Tally the lines below that hold the string "arrow", and give only the tally.

**Data shown:**
────────

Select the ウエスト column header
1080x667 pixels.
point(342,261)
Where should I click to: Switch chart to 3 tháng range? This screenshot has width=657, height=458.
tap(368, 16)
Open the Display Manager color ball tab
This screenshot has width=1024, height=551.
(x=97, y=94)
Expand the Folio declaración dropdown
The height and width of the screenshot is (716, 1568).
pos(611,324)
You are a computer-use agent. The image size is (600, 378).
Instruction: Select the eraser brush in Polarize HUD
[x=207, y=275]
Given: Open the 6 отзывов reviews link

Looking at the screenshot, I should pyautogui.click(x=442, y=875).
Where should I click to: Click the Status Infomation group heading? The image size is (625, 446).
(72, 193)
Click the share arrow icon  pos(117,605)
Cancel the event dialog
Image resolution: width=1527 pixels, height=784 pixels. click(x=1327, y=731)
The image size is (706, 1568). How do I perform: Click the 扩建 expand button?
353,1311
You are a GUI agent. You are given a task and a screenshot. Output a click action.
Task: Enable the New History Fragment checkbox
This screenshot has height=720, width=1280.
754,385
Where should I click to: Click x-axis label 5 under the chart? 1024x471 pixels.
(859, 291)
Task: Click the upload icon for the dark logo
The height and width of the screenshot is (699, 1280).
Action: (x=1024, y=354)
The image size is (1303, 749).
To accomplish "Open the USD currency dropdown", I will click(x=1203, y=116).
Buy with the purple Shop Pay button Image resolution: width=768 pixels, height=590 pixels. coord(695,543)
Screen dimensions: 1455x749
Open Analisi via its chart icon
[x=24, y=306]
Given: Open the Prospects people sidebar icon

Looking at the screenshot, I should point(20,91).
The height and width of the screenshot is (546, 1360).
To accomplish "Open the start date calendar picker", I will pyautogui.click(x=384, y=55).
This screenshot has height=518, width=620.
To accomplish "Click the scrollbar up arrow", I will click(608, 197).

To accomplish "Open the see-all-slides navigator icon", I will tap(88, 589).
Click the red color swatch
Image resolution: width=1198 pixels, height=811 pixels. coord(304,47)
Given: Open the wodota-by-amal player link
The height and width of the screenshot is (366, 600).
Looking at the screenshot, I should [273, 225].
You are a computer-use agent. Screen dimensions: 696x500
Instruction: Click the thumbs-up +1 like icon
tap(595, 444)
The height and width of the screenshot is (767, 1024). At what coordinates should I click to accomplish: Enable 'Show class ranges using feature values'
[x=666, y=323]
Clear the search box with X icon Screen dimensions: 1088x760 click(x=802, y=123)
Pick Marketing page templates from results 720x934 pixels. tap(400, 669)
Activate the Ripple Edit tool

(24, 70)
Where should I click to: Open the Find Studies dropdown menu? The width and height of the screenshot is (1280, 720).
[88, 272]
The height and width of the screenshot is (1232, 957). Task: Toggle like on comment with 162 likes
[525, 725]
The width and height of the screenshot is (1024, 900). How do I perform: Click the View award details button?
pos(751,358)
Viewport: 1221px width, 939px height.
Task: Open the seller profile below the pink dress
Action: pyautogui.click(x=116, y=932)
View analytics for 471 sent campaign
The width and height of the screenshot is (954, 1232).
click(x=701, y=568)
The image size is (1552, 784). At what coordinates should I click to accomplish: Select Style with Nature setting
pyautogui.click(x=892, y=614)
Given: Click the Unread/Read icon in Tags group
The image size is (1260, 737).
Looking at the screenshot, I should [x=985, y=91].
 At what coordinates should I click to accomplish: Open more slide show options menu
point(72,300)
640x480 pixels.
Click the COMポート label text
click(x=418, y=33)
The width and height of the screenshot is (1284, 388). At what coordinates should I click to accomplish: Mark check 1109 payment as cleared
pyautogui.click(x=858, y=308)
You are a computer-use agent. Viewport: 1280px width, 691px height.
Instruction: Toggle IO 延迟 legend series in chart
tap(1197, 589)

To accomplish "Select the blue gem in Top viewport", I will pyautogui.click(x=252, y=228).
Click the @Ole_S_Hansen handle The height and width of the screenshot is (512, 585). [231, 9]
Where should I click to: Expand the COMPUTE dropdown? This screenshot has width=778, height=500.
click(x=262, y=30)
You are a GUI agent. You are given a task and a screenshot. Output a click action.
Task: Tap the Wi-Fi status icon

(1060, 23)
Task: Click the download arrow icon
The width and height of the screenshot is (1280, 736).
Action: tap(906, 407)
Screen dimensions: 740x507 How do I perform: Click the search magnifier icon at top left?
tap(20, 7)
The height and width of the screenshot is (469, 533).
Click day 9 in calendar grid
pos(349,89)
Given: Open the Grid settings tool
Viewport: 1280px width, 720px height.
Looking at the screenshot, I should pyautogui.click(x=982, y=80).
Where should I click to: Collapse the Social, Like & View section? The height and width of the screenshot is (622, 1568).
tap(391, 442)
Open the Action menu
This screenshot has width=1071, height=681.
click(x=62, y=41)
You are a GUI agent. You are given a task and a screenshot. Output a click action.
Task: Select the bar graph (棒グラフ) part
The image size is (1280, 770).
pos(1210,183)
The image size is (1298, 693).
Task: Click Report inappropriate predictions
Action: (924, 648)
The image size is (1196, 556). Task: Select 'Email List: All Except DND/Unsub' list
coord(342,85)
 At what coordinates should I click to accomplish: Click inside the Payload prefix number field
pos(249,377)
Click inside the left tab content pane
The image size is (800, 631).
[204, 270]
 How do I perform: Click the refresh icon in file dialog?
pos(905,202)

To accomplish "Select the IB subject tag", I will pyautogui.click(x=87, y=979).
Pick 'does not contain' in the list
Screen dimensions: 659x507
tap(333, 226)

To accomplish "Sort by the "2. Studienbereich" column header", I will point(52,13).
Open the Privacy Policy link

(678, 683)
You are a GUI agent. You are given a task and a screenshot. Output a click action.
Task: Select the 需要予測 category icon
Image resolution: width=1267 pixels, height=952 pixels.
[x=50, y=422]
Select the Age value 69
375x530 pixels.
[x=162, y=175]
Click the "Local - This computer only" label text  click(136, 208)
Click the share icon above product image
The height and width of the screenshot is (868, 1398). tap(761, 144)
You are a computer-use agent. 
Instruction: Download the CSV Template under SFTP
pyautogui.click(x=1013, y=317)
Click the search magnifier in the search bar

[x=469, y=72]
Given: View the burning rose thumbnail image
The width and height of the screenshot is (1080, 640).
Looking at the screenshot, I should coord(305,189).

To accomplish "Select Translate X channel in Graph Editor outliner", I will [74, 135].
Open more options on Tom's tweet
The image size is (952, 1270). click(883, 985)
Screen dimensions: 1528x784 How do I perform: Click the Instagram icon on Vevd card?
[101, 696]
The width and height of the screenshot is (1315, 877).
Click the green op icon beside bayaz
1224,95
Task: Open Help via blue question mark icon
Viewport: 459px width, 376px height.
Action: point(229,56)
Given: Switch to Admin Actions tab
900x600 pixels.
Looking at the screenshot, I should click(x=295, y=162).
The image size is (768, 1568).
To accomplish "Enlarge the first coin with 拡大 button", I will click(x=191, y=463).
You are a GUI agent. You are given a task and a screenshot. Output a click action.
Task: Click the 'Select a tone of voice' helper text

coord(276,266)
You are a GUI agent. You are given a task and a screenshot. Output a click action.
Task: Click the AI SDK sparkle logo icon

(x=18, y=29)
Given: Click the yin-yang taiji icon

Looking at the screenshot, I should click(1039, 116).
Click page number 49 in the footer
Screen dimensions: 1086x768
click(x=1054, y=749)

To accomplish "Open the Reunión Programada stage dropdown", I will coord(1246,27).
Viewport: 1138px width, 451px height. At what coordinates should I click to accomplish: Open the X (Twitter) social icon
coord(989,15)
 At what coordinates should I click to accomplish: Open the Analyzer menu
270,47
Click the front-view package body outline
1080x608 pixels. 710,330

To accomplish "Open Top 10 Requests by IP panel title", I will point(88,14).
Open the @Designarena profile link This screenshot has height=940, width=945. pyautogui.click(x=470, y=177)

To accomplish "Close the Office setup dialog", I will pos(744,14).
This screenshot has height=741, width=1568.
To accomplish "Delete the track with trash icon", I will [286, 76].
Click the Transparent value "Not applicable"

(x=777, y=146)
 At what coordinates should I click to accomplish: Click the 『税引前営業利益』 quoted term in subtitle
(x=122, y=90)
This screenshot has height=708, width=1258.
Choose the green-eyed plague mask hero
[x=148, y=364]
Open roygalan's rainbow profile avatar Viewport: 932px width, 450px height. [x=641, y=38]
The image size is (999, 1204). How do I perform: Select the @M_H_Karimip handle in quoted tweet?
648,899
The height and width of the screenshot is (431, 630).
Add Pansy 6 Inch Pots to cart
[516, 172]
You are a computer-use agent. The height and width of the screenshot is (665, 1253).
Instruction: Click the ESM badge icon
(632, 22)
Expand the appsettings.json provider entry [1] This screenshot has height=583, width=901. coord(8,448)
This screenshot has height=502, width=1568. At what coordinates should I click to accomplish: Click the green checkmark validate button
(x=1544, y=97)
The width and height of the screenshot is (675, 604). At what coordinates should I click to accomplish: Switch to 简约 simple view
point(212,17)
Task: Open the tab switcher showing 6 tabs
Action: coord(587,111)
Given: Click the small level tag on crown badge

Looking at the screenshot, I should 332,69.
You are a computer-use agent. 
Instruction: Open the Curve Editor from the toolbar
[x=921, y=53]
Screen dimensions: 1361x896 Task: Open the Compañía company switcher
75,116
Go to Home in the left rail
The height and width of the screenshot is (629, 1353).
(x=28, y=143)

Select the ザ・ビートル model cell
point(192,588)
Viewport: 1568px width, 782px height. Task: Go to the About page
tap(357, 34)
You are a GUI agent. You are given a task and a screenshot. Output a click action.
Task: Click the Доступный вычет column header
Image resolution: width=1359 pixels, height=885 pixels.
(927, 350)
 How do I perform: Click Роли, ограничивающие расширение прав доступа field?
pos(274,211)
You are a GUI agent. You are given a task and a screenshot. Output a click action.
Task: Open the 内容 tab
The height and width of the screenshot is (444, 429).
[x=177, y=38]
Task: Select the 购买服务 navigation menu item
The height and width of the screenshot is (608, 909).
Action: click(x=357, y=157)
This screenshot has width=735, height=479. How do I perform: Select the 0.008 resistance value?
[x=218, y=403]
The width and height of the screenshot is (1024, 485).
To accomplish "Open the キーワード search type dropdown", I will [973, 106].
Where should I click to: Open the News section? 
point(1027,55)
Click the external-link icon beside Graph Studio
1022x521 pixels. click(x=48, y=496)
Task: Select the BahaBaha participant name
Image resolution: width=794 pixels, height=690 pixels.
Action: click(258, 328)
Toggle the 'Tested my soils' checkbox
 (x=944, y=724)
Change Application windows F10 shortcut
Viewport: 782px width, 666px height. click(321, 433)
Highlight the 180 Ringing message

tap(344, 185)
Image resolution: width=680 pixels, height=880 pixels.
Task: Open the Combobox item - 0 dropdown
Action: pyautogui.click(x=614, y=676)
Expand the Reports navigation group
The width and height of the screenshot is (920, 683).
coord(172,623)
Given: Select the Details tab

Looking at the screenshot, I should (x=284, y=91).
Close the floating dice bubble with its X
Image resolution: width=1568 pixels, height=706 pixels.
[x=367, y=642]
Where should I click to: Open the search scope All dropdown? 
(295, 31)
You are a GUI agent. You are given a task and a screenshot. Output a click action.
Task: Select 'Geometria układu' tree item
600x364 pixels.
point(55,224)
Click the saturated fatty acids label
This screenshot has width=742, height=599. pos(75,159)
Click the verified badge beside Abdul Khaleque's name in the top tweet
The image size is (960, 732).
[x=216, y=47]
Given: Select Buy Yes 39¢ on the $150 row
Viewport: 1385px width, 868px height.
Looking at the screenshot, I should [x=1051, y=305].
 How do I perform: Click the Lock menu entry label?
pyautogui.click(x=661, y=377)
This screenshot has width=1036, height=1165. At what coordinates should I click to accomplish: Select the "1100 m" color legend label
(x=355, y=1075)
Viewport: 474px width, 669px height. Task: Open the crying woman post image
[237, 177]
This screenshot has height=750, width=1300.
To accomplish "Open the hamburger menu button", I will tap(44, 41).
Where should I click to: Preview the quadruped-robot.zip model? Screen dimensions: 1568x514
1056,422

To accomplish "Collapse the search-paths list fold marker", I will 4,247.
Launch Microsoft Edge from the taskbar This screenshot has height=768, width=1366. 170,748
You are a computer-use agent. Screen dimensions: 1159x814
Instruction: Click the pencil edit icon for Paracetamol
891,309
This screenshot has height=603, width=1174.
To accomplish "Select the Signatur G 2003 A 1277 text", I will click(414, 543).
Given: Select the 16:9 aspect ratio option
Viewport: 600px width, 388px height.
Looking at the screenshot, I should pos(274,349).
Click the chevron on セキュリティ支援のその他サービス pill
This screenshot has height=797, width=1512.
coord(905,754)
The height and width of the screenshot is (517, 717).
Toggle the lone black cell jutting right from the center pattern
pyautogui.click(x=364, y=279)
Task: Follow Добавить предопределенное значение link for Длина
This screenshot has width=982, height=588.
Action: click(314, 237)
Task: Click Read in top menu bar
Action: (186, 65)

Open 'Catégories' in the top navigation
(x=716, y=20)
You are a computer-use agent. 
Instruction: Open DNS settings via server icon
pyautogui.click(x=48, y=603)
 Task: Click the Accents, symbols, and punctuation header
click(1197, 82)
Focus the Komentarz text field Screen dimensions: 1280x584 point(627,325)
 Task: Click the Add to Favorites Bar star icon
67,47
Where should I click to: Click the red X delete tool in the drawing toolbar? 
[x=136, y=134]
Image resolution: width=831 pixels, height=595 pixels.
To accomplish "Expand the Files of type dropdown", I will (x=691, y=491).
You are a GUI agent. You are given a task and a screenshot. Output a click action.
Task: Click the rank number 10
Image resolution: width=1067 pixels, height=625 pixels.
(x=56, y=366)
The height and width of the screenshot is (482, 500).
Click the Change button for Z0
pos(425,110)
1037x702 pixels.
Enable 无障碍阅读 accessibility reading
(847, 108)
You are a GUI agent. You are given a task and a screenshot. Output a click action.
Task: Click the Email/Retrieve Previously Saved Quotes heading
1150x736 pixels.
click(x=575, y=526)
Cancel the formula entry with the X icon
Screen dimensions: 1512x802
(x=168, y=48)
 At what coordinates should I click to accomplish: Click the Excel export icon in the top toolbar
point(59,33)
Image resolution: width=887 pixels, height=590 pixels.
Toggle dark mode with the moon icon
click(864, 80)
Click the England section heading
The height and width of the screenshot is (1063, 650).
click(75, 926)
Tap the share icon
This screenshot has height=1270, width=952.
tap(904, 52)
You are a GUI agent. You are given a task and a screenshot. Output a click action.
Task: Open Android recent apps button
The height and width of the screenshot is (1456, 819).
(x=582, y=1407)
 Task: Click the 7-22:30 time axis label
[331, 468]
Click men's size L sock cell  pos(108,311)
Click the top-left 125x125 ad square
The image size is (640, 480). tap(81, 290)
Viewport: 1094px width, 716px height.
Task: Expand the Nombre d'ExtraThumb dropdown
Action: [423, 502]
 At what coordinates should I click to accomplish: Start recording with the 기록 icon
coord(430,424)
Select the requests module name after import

────────

**Solution for this task:** 3